Joanna Hill from Life described the proposals as utterly unacceptable because it meant that abortions would be advertised as if they were cars or soap powder. The problem is that no abortion provider advertises their product in such a way. The Marie Stopes advert that caused so much outrage last year didn’t even mention the word abortion or suggest it. It simply said “If you are late, you could be pregnant and Marie Stopes could help you”. It accurately represented that Marie Stopes aims to provide a range of options to women who are undergoing an unexpected pregnancy.
Life also argued that the new rules would allow “money-grabbing abortion providers” to abuse vulnerable women. Firstly, the overwhelming majority of abortion providers such as Marie Stopes and BPAS are charities, run not-for-profit. Secondly, abortion is available on the NHS and that is where the most vulnerable women, such as teenagers who are unlikely to be able to pay for an abortion, are likely to go. Thirdly, the reason many women chose to pay for a private abortion rather than use the NHS is because they believe that such organisations provide a higher quality of care and counselling.

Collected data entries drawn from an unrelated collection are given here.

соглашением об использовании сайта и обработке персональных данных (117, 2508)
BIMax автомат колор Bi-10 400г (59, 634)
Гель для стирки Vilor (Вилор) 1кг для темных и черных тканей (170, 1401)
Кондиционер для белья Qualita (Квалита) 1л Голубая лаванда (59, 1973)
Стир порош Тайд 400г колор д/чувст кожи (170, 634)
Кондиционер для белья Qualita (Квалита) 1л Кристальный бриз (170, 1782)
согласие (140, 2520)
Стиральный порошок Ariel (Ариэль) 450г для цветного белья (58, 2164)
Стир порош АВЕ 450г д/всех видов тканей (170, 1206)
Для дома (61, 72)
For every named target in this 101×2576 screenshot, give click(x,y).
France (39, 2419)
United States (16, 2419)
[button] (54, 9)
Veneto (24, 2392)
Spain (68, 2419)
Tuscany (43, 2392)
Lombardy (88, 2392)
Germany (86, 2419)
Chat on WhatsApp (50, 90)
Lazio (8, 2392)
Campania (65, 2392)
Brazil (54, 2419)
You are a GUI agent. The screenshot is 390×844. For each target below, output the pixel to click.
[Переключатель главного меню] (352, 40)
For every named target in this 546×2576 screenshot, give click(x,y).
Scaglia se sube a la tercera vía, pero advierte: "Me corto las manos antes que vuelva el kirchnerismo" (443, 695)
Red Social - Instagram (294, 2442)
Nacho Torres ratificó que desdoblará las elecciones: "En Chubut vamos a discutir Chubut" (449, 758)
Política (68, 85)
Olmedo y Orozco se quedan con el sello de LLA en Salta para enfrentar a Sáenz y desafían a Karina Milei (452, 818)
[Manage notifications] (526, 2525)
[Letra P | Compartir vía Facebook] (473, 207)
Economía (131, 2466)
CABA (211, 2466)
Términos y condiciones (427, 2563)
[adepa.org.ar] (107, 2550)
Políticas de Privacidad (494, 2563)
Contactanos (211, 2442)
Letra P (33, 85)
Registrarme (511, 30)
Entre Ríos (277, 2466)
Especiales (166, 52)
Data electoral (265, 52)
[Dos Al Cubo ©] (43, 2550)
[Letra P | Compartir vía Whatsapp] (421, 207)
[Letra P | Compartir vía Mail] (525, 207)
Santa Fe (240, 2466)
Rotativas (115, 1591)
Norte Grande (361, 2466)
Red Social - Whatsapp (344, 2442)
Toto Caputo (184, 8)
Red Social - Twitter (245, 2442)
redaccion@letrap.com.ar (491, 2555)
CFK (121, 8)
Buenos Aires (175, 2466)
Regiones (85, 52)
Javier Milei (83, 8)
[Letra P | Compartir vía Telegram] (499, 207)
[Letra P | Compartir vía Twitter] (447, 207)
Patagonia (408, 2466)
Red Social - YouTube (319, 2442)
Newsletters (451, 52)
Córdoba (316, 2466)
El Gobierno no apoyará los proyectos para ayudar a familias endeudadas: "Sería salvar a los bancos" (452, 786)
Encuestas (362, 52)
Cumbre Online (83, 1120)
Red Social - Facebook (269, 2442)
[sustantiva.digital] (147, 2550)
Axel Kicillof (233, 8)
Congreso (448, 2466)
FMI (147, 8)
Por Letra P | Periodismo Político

This issue highlights the hypocrisy of the right-wing Tories’ current stance on abortion. Nadine Dorries has demanded that women be forced to undergo compulsory counselling by an organisation that doesn’t itself provide abortion services before being allowed to undergo the procedure. This will actually delay treatment for women but she has justified these proposals on the grounds that women should have the choice to abort but need to have “as much information as possible”. Why then has she denounced these new proposals which are fundamentally about providing women with information about their options? The only possible reason is that Dorries and groups such as Life only want pregnant women to have certain kinds of information, the information and advice that fit in with their own agenda.
Anti-abortion campaigners are blinded by their dogma and prejudice into thinking that those involved in abortions are immoral people who either have no respect for human life or even get pleasure from the taking of it. This is totally and utterly wrong. Those who work for organisations like Marie Stopes are, I believe, motivated primarily by compassion, just like those who work in all other forms of healthcare.
Such organisations are also not simply about providing abortions. Marie Stopes, BPAS and similar bodies provide a range of fertility, sexual health and counselling services. The mission statement of Marie Stopes sums up their role perfectly; “Children by choice, not by chance” and that includes helping women to have children as well as not to have them. Right wing Tories and the dogmatic elements of our society are trying to prevent women from being able to make that choice for themselves.